Sun 20 Sep 2009
I have always had high blood iron for as long as I can remember. I learned this in college when I started donating blood through the Red Cross. My blood was always the darkest and in the minor iron test then sank in the solution quickest. I have Type O- blood so I was popular with the local Red Cross. I donated blood most of college years. In the military the interest in donating began to change, twice I was escorted to the base hospital to donate blood. I learned officially that I had high iron blood with no discussion of what that really meant.
After I resigned from the military, the Red Cross found me again and called every month for year to donate blood. I lost interest as a result of being hounded.
In my mid forties I began to pay more attention to my annual physicals since I could tell that I was getting older, less flexible and could tell the effect of age on overall health. I remember one extensive blood test where my doctor had me see a specialist about my high iron. The specialist told that I had hemochromatosis.

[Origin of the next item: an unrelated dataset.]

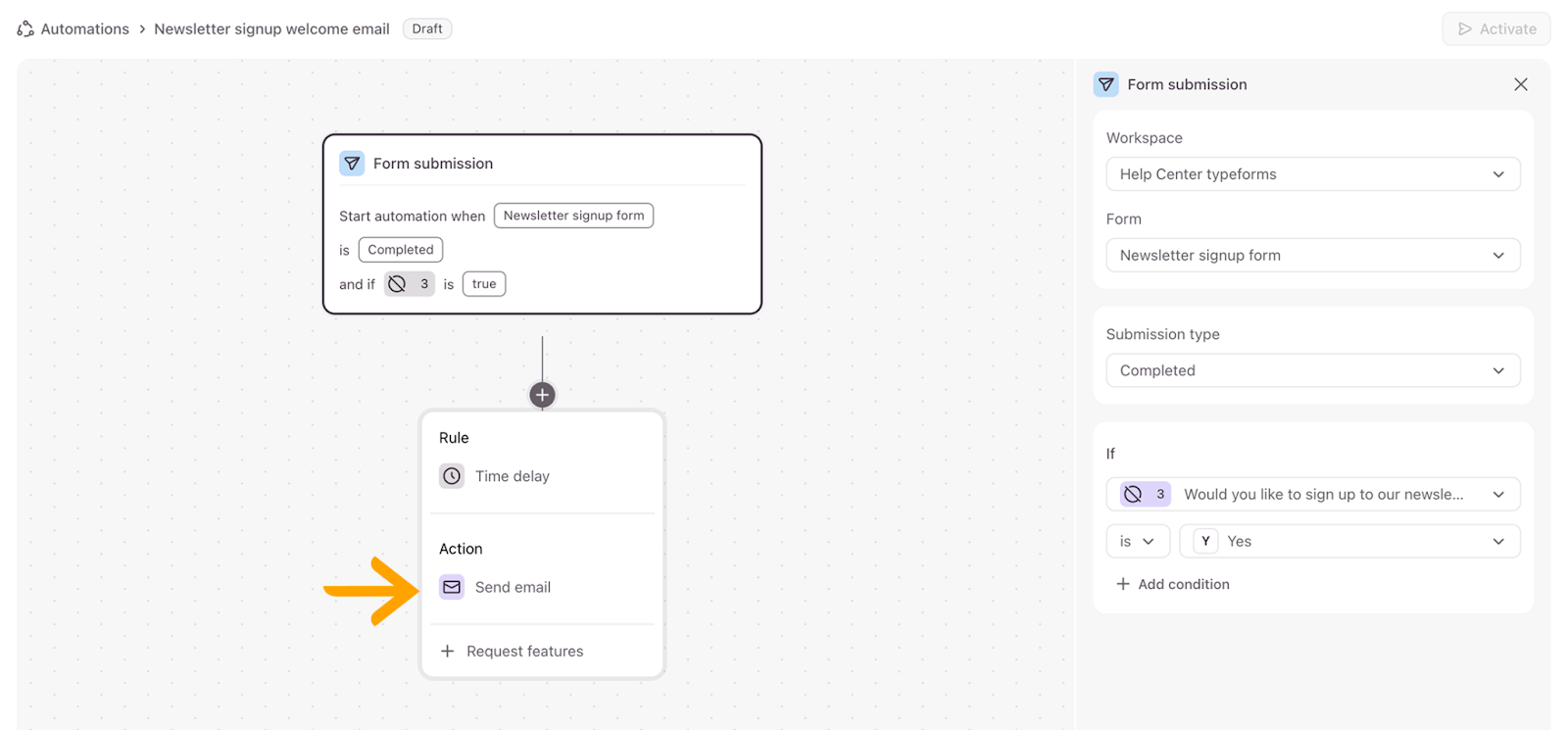Click the plus icon beside Request features
Viewport: 1568px width, 730px height.
pyautogui.click(x=448, y=652)
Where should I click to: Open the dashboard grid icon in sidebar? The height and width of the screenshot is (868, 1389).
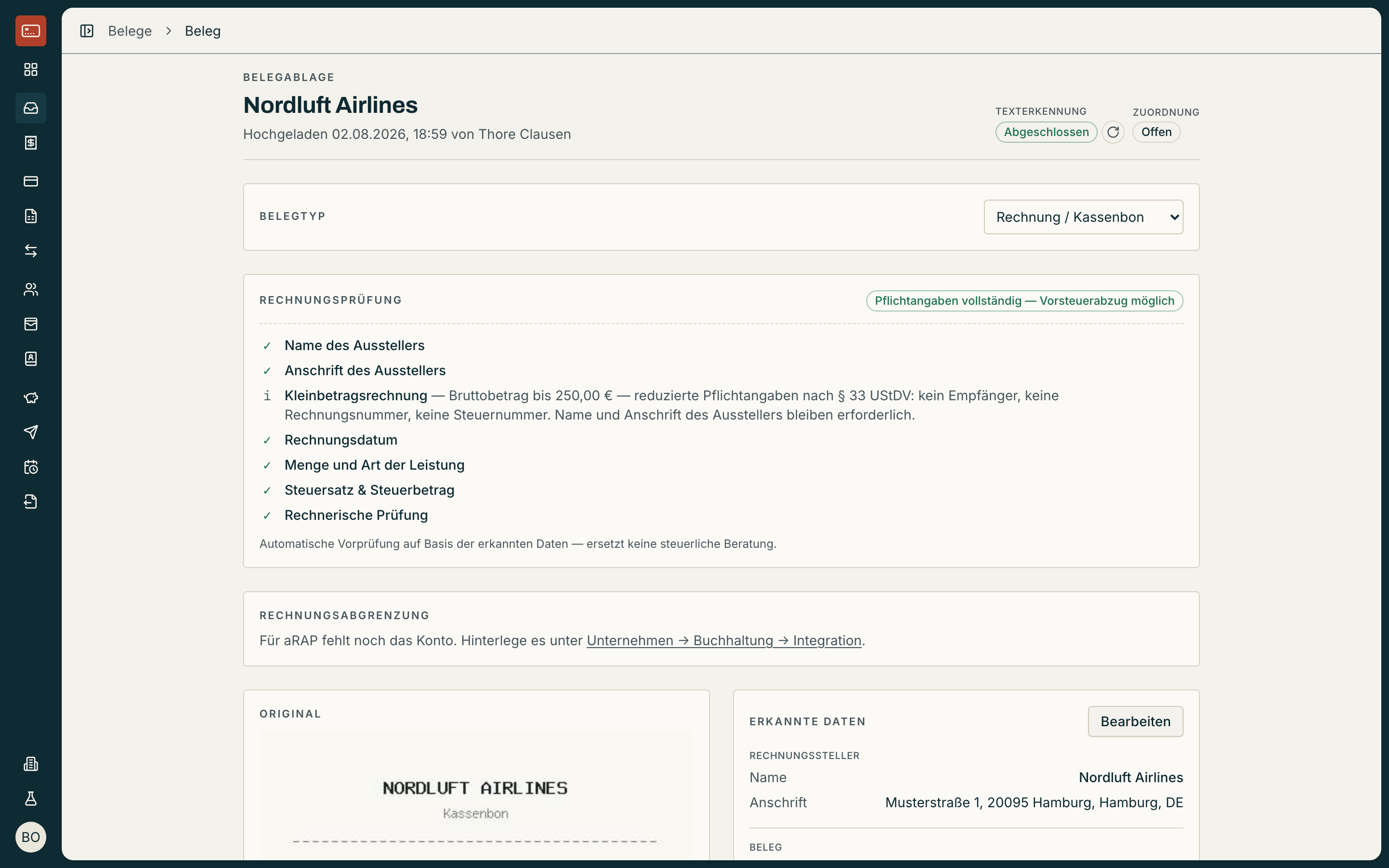coord(30,69)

Apparently my iron levels were not too high to worry about because the doctor told me to not take iron supplements because genetically I gathered iron from my meals while most people had a difficult time doing the same. That was about it. He did tell this was a condition I inherited and that was it.
But, about 6 months ago I was feeling tired or groggy some days so I asked my doctor about this and he said I had to donate blood to reduce my iron levels. My blood iron was high. I had tried donating a couple of years ago and the Red Cross informed that my blood was not acceptable. The Red Cross did not really tell me why. I asked my doctor why. He said there was nothing wrong with my blood. The Red Cross does screen blood for acceptability, but their tests are not very technical or extensive. I have since learned that hemochromatosis is an expensive test to do, more that the Red Cross wants to invest. My blood is fine, but is thrown away after it’s drawn.

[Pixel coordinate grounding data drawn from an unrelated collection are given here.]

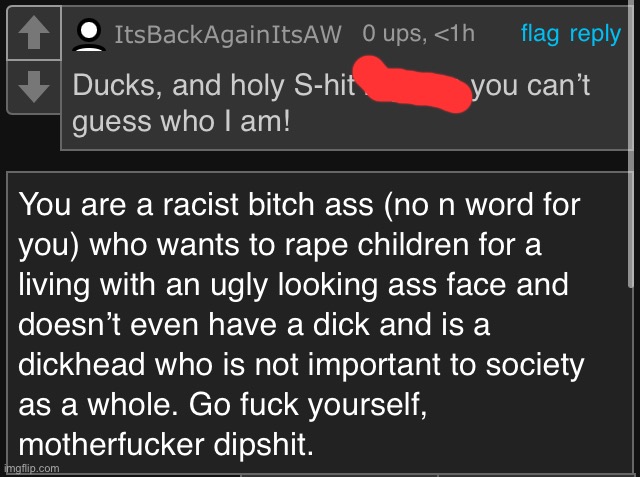Place the cursor on the word 'important'
Image resolution: width=640 pixels, height=477 pixels.
point(374,365)
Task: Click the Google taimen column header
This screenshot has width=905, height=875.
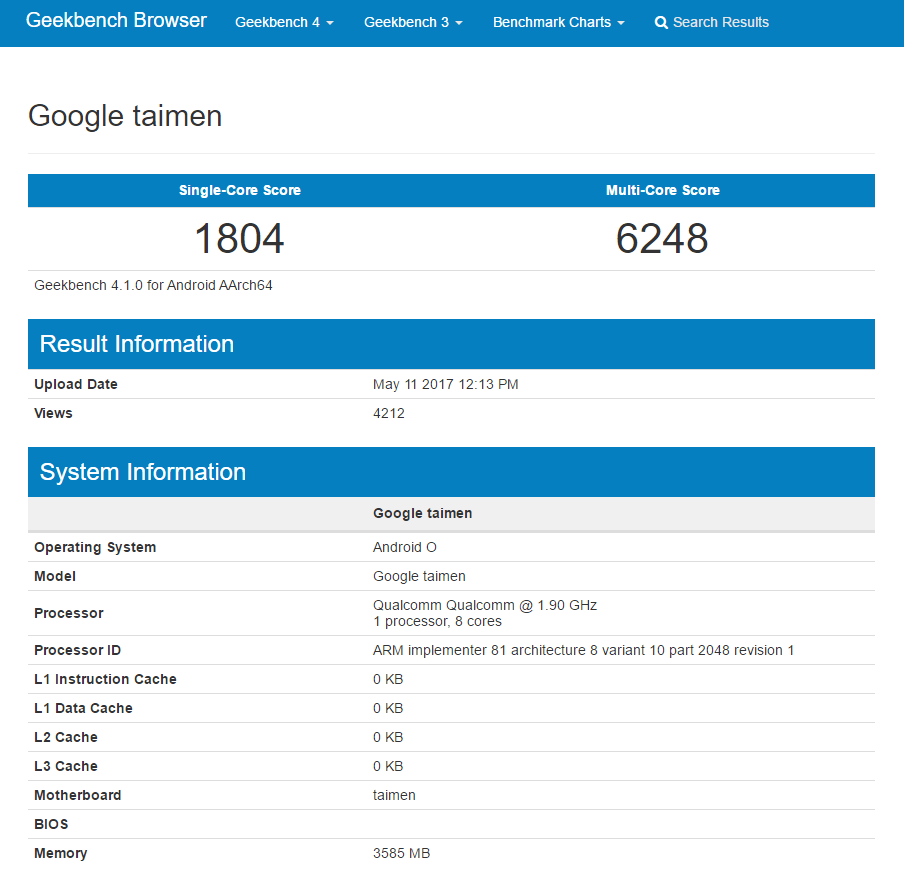Action: (422, 513)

After my first therapeutic phlebotomy, blood donation by prescription, I felt as though I had suddenly lost 10 pounds and my energy levels were high for a week. After 3 donations I know I am on the right track and look forward to better health with the promise of normal levels of iron soon.
I have become intrigued with what hemochromatosis means for me. I have found that like diabetes it’s a personal condition and is different for everyone. I did find out that had I continued donation blood since college that it possible that I may not have developed diabetes. A complication from hemochromatosis is diabetes. Since the pancreas is adversely impacted by high iron which and lead to diabetes.
Since I can pass hemochomatosis to my children I have educated them on the legacy and how it can affect there lives latter. I have recommend they be tested to find out if the have inherited the condition or are carriers for their children. For now I recommend they develop the have of blood donation to keep their iron level down and be good citizens.
So there is a relationship between hemochromatosis and diabetes. There can be a strong genetic tie. I have included to frequently asked question with answers to share with those of you who are interested. I hope it will be of some help.
Q: What is iron overload, hemochromatosis?
A: Hemochromatosis is a genetic condition of abnormal iron metabolism that permits absorption of too much iron from an ordinary diet. Hereditary hemochromatosis is an autosomal recessive disorder. It is NOT a blood disease. It is also known as iron overload or iron storage disease. It is possible for someone who has never had an iron pill in his/her life to have iron overload.
Q: Can iron overload be acquired?
A: Yes, iron overload can be acquired. The genetic form is known as primary hemochromatosis, hereditary hemochromatosis (HH) or (HHC), or genetic hemochromatosis (GH) and idiopathic hemochromatosis (from an unknown origin), term which is rarely used anymore. The acquired form (through massive doses of iron pills or blood transfusions) is known as secondary hemochromatosis, acquired hemochromatosis, or transfusional iron overload.